The last ‘virtue’ listed in the Fruits of the Spirit (Galatians 5.22-23) is different from all the others. It is Self-Control. Self-Control is not only an alternative to the animals that rage within us, it is also what we need to feed.
Self-Control is self-awareness and determination married to True Self.
The animal we are dealing with in this episode is Certainty. Something that is respected and encouraged in our culture, but that is destructive to our lives, relationships and world when we let it play a role in that it shouldn’t.
Greg’s Theory: The amount of certainty you can have in anything is inversely proportionate to the amount of meaning in it. That means the more meaning, the less certainty. The more certainty, the less meaning.
The Way of Certainty:
Certainty ⇒ Coercion ⇒ Conformity
An Alternative:
Conviction ⇒ Compelling ⇒ Conversation
Certainty is an illusion. The truth about something isn’t something we can make up, but it is dependent on your perspective, how you are looking and what you are applying it to.
An Experiment - watch the YouTube video illustrating this here.
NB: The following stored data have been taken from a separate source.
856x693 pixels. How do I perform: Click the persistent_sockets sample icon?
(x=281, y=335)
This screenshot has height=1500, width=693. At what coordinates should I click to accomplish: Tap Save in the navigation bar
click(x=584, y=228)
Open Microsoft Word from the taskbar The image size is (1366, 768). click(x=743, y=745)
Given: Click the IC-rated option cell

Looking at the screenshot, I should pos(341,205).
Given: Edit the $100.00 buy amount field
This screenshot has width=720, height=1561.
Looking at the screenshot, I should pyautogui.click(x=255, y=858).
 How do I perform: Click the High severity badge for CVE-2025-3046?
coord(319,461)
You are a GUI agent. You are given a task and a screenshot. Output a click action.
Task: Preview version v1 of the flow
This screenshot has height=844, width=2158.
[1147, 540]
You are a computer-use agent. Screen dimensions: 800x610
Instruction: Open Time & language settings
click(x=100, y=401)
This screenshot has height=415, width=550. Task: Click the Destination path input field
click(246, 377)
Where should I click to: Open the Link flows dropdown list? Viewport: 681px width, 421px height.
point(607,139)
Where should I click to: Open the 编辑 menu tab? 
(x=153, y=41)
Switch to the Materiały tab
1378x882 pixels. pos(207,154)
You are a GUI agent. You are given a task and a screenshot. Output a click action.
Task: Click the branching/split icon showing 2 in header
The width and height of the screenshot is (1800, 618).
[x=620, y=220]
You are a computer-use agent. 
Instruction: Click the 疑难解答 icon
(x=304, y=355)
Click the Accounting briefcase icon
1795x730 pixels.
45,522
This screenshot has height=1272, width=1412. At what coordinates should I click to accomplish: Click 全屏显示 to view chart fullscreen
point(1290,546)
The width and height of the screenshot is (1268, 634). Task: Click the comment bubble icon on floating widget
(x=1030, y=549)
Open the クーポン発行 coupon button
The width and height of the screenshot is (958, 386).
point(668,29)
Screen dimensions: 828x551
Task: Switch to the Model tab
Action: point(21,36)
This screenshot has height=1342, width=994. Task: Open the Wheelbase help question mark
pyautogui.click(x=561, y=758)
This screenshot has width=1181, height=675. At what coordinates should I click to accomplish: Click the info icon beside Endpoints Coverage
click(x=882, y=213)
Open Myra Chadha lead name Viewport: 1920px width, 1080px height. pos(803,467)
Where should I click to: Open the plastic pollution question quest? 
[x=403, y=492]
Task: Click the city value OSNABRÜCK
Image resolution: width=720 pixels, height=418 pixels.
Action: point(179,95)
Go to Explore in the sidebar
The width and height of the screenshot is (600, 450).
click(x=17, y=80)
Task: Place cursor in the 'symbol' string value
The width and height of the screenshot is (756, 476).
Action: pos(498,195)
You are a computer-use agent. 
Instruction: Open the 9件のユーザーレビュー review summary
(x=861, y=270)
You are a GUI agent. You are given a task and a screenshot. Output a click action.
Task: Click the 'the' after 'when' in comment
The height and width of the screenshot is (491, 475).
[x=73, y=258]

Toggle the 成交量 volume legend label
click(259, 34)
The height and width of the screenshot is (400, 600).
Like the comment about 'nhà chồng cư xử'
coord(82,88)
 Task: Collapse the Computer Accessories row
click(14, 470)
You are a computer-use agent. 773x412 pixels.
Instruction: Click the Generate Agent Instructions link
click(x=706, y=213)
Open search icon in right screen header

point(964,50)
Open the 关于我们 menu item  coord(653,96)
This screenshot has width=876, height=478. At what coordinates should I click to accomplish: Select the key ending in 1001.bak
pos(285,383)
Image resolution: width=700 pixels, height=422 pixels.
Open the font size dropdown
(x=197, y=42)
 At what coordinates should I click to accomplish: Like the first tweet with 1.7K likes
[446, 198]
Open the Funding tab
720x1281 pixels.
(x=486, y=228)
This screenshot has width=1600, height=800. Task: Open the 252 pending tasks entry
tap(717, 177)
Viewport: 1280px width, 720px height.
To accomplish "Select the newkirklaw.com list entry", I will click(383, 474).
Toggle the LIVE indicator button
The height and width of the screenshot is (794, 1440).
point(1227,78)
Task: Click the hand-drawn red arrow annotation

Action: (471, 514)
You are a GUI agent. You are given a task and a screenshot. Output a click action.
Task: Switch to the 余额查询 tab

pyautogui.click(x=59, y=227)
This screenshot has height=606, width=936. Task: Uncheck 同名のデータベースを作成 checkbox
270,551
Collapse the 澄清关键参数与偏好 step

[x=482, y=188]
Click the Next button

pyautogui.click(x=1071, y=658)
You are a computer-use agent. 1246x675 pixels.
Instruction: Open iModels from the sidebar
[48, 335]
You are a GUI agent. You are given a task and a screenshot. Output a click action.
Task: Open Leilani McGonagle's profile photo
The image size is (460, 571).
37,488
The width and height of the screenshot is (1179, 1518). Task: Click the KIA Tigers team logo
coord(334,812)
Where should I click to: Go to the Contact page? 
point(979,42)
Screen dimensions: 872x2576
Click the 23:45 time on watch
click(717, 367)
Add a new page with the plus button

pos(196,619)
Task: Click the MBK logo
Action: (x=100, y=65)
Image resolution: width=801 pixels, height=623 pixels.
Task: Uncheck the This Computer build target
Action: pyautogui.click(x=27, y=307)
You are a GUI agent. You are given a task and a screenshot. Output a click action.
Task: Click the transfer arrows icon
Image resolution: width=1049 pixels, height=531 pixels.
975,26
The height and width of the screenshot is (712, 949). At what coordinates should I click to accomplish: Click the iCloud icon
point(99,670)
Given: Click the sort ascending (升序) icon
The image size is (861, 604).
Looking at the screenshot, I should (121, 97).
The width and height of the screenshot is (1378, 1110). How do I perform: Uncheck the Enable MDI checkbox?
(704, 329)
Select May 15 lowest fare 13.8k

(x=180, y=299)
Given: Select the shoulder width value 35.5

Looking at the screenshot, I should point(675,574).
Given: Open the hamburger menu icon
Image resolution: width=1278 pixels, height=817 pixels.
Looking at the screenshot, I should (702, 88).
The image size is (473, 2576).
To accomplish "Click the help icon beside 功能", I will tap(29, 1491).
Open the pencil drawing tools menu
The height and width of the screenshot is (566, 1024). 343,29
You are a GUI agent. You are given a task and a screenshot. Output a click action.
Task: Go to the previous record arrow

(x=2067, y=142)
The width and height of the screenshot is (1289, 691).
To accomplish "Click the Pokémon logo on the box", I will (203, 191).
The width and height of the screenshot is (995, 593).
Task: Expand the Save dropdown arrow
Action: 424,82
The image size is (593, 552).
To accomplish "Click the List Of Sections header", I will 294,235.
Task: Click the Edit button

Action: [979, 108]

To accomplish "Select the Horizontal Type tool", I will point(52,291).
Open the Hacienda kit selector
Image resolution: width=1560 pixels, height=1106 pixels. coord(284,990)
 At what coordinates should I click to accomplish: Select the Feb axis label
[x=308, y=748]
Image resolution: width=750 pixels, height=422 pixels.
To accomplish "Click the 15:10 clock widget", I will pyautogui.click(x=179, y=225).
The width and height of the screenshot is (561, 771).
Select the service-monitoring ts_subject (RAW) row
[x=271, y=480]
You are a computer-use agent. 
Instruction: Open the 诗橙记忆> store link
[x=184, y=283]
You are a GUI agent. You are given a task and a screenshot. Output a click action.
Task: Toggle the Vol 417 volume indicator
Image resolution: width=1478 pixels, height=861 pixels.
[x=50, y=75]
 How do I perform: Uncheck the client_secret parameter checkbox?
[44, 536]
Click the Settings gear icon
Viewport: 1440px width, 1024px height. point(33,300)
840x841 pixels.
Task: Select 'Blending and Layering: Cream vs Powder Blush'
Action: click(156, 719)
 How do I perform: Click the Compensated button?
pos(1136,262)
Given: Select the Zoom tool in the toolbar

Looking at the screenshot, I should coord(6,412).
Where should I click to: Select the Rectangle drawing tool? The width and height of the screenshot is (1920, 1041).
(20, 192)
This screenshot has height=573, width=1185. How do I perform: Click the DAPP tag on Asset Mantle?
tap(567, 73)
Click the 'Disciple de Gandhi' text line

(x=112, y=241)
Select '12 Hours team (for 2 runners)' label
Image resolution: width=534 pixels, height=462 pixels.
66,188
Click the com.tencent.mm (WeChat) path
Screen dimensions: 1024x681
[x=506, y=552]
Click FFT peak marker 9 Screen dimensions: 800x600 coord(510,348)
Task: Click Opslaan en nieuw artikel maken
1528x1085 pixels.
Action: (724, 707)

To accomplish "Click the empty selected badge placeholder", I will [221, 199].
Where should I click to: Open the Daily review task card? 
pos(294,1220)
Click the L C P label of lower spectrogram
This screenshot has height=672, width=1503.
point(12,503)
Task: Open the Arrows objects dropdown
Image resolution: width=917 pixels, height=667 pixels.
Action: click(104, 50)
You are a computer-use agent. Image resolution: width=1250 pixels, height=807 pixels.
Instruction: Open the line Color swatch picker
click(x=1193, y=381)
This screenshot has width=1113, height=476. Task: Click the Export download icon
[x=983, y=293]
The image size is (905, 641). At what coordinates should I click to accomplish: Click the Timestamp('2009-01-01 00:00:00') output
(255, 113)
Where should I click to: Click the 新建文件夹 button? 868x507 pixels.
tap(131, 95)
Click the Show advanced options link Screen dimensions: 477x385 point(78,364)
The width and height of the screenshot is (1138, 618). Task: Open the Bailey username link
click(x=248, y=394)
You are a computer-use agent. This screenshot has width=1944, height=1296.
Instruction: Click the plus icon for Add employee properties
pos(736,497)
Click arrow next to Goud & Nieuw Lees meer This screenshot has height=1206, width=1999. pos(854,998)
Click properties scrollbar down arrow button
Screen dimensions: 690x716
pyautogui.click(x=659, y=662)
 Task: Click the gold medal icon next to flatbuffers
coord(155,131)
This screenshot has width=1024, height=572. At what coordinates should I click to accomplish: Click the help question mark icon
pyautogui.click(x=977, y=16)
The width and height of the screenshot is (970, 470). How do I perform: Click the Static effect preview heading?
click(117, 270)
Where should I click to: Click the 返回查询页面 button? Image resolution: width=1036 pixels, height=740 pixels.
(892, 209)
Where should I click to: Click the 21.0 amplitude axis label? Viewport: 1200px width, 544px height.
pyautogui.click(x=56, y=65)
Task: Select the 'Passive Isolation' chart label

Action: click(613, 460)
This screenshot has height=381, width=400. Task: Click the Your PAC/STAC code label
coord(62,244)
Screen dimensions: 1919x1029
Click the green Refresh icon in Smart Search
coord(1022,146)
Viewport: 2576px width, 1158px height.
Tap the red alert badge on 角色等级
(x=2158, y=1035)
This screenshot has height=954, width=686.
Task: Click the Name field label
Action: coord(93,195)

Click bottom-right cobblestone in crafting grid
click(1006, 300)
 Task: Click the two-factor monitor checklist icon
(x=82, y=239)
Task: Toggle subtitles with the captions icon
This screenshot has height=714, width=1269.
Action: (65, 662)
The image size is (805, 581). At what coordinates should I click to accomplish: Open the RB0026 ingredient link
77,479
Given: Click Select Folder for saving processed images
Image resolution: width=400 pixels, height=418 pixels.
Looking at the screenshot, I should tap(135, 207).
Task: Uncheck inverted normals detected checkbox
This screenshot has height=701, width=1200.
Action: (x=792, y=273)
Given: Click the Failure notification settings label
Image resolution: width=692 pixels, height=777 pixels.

Or click the image to the right.
I pray that you…might have the power to comprehend…the breadth, length, height and depth of the love of Christ. Ephesians 3.18
Something to consider: We are taught that certainty is the outcome of learning. Here Greg claims that certainty is the end of learning. How do you understand the relationship between certainty, learning and growth?
“We think that certainty is smart, but it is really only convenient. What is smart is to have the humility, openness and curiosity to know that there is still more to learn, and while you are grateful for what you do know, your appetite for what you do not yet know is not dulled.”
Something to consider: Greg talks about how Certainty in public discourse has become destructive. Certainty needs to win, and winning to this animal doesn’t mean learning and expanding, it means getting its way, even if that requires lying, deception, misleading or half-truths. How do you see this in politics and social movements today? Do you think the ends justify the means? Why or why not?
Greg ended the podcast with this reading from the prophet Jeremiah, and these thoughts. What do you think?
“The days are surely coming,” says the LORD, Yahweh, I Am Who I Am, “when I will make a new covenant with Israel. It will not be like the covenant I made when I took them by the hand out of the land of Egypt—a covenant that they broke… “But this is the covenant that I will make. I will put my law within them, and I will engrave it on their hearts…their hearts…and I will be their God, and they shall be my people.” Jeremiah 31.31-33
I believe that prophecy has been fulfilled. I believe it has always been fulfilled. The meaning, the purpose, the hope, the ways of God are written in our hearts. We have all heard them and know their voices. It is time to do what is perhaps the hardest: that which we know we should do.
It matters what you let in your heart. Don’t feed the animals.